Matt was at the front window. He said, “They went right past us,” and then, “They’re burning the town.”
Jenny looked past his shoulder and saw the smoke rising up north. Not the whole town, she thought. It’s just the church again, like two years ago. Jenny had been in town the last time the Apache had come. Then, they’d set the church ablaze and shot her brother. But the town hadn’t had the stockade up back then. She told herself that everyone was fine and that the Apache were fighting a losing battle.
And that her brother had everything under control.
For once, she was glad that her husband didn’t go into town on Saturdays.

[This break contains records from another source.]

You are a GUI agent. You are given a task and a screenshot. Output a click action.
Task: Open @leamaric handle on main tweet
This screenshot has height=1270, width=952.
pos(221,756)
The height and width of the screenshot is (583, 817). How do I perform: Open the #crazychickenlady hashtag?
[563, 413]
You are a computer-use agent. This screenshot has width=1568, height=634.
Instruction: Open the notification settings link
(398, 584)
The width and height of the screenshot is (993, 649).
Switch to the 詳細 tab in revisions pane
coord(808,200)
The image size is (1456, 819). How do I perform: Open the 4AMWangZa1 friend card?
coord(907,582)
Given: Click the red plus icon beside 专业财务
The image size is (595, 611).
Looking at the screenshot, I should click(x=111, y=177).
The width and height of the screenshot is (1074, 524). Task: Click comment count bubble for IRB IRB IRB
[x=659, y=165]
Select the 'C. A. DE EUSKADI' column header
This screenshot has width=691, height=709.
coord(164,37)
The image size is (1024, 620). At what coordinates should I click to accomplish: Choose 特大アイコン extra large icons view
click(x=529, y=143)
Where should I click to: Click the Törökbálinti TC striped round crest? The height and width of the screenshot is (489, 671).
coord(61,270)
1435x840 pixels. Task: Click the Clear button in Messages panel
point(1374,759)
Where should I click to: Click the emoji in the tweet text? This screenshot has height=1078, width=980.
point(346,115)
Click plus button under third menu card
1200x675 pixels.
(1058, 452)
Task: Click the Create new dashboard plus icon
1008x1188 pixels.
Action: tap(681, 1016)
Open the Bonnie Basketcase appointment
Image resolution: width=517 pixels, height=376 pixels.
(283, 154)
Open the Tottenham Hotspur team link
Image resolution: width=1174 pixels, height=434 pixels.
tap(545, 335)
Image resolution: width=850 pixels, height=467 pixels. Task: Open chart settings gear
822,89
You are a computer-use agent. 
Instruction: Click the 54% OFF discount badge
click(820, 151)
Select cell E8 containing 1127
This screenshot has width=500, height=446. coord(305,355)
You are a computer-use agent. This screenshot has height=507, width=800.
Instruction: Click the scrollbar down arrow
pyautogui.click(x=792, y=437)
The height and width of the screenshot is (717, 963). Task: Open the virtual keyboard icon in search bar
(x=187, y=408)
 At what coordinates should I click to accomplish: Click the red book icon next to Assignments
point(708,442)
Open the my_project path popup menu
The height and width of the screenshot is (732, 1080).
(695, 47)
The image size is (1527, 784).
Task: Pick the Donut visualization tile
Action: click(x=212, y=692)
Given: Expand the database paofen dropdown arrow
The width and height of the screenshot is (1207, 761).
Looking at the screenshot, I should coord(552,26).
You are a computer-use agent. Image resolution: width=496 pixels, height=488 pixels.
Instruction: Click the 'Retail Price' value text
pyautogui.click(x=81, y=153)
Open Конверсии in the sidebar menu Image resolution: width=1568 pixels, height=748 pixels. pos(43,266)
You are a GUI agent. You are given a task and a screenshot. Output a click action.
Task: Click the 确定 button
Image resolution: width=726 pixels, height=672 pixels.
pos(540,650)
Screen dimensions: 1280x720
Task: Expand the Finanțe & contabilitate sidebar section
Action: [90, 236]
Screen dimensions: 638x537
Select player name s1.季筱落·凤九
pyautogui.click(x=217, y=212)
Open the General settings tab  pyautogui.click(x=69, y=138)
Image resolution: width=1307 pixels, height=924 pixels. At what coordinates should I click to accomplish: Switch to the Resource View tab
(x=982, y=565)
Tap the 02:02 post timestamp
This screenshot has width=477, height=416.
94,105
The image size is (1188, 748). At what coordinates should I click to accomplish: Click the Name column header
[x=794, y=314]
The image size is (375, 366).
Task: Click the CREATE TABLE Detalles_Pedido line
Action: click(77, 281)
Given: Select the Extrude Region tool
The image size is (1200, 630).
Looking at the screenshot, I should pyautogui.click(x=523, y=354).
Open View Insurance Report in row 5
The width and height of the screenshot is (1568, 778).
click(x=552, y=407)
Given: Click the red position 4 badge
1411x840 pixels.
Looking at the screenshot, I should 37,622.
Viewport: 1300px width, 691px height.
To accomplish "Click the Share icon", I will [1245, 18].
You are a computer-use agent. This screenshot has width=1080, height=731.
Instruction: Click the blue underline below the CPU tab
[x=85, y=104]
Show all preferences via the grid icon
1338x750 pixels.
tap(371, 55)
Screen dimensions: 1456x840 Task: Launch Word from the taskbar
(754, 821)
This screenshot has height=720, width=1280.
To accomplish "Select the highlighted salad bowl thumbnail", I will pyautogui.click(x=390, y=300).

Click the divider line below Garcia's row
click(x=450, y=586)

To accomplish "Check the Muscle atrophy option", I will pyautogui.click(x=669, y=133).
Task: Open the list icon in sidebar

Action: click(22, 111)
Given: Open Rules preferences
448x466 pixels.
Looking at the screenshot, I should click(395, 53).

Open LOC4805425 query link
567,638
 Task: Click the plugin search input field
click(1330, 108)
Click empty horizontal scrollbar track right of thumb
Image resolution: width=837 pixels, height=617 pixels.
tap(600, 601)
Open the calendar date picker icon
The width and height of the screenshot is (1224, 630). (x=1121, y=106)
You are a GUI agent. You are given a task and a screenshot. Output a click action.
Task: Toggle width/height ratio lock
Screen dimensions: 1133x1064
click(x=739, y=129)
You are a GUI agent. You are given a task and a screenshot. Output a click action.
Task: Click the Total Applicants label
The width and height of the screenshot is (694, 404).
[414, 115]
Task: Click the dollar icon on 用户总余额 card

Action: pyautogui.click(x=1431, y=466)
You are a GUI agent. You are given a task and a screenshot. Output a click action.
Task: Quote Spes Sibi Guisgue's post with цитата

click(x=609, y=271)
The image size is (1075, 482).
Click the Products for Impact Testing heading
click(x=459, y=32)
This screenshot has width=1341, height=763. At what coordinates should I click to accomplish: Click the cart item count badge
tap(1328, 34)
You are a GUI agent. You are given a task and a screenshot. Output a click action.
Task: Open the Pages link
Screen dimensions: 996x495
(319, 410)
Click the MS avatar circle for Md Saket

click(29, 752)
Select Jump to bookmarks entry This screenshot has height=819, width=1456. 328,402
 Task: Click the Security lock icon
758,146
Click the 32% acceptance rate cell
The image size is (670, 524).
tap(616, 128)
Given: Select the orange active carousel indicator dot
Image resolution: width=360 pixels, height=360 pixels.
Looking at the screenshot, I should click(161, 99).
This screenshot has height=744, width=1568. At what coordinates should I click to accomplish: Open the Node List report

Jason probably already had enough on his plate without Matthew elbowing his way in.
Jason was at the top of the eastern portion of the stockade, emptying his rifle at a swarm of Apache—a knot of them really—who had attempted to break through the stockade wall. Now, three of them lay dead outside it. A fourth clung to his pony’s mane, his blood flowing down over the horse’s withers and front legs like red war paint.
Jason raised the muzzle of his rifle and relaxed a hair as the fifth and six warriors rode away, their bloody comrade and his pony between them.
He twisted his head at the sound and creak of approaching footsteps. Dr. Morelli climbed up the ladder and stepped up to the plank that supported Jason.
“How’s it going?” he asked as he hunkered down.
Jason shrugged. “I doubt anybody’ll try to come in this way again for at least ten, fifteen minutes.”
Morelli grinned despite himself. “It seems to me to be getting a little quieter down at the south wall.”